1. SAT Questions

I do not know how to do all of the following:

1.Point P is the center of one face of a cube and point Q is the center of the opposite face. If the length of the shortest possible path from P to Q along the outer surface of the cube is 2root2 cnetimers what is the volume of the cube in public centimeters.

2. x^2 + 16x + a = (x+b)^2
In the equation above, a and b are constants. If the equation is true for all values of x what is the value of a?

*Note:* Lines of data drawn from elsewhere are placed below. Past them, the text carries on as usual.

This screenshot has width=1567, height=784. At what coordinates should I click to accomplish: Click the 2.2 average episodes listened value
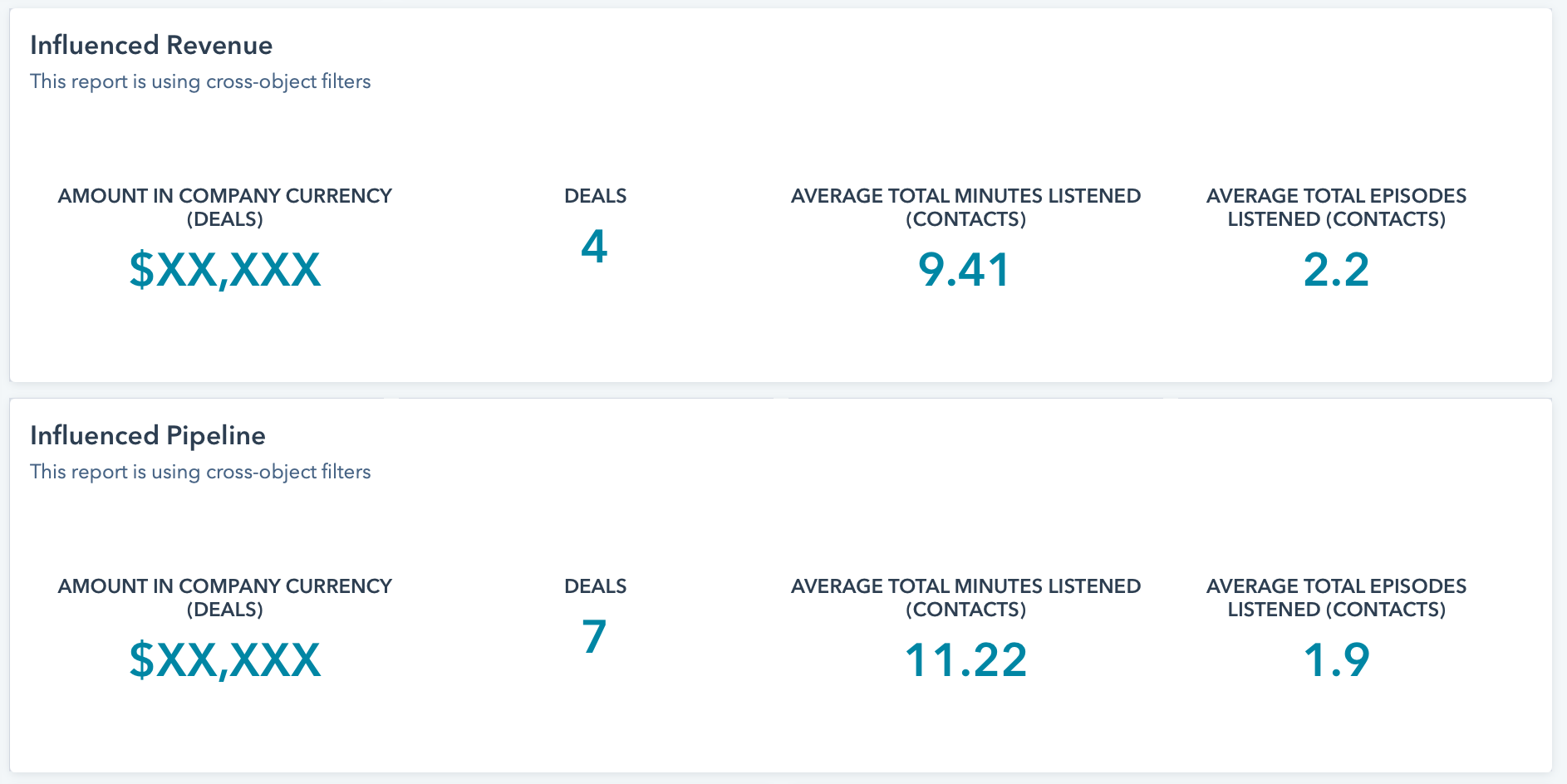[x=1336, y=270]
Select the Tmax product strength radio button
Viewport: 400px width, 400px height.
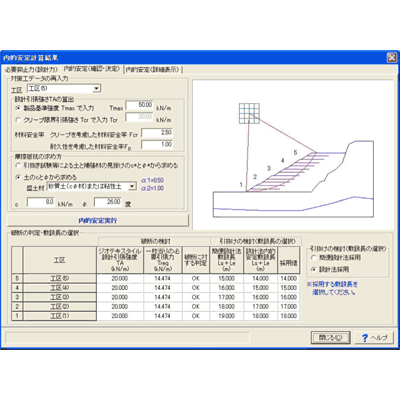pos(18,108)

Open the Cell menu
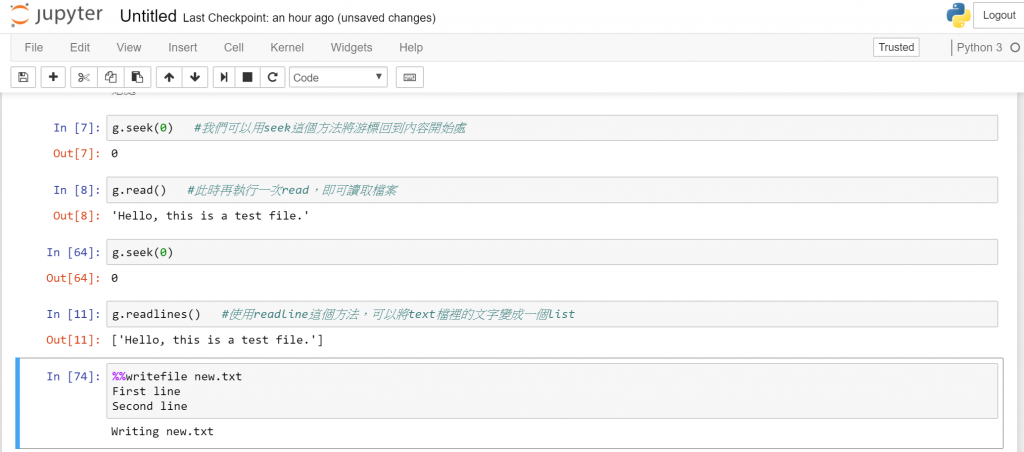tap(233, 47)
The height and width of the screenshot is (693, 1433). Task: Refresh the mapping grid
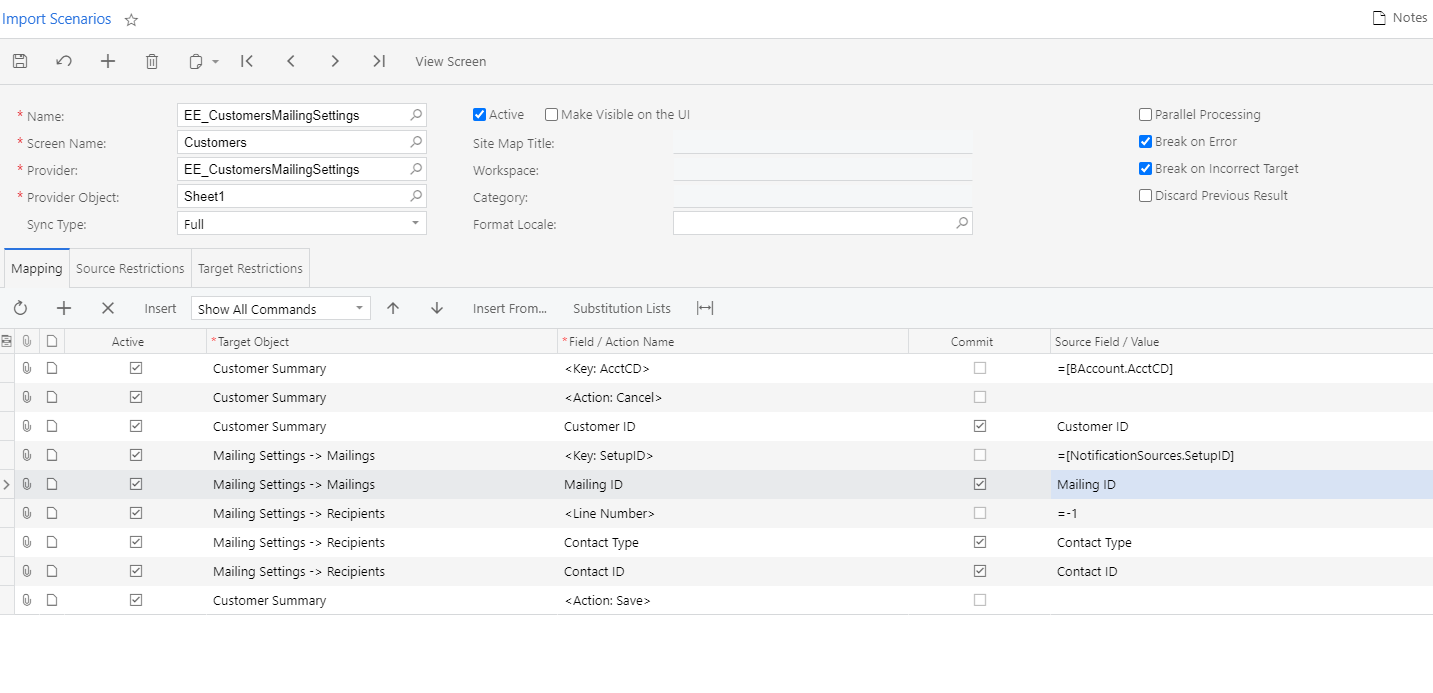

3. In the xy-plane, line m is the reflection of line l across the x-axis. If the intersection of lines l and m is the point (r,s), which of the following must be true?
a) r=0
b) s=0
c) r=s
d) r=-s
e) rs=-1

2. Originally Posted by juliak
1.Point P is the center of one face of a cube and point Q is the center of the opposite face. If the length of the shortest possible path from P to Q along the outer surface of the cube is 2root2 cnetimers what is the volume of the cube in public centimeters.
Draw a picture. Note that the shortest path will be up one side, across a face (say, the top), and down the opposite side. Note that this will be twice the length of one face. Use this to find the length of one face. Plug this value into the volume formula for a cube.

Originally Posted by juliak
2. x^2 + 16x + a = (x+b)^2
In the equation above, a and b are constants. If the equation is true for all values of x what is the value of a?
Use what you've learned in algebra about recognizing perfect-square trinomials. Deduce from this what the value of "a" must be, to create a perfect-square trinomial.

Originally Posted by juliak
3. In the xy-plane, line m is the reflection of line l across the x-axis. If the intersection of lines l and m is the point (r,s), which of the following must be true?
a) r=0
b) s=0
c) r=s
d) r=-s
e) rs=-1
Draw a line. Reflect it in the x-axis. Look at the intersection point. See what you can conclude.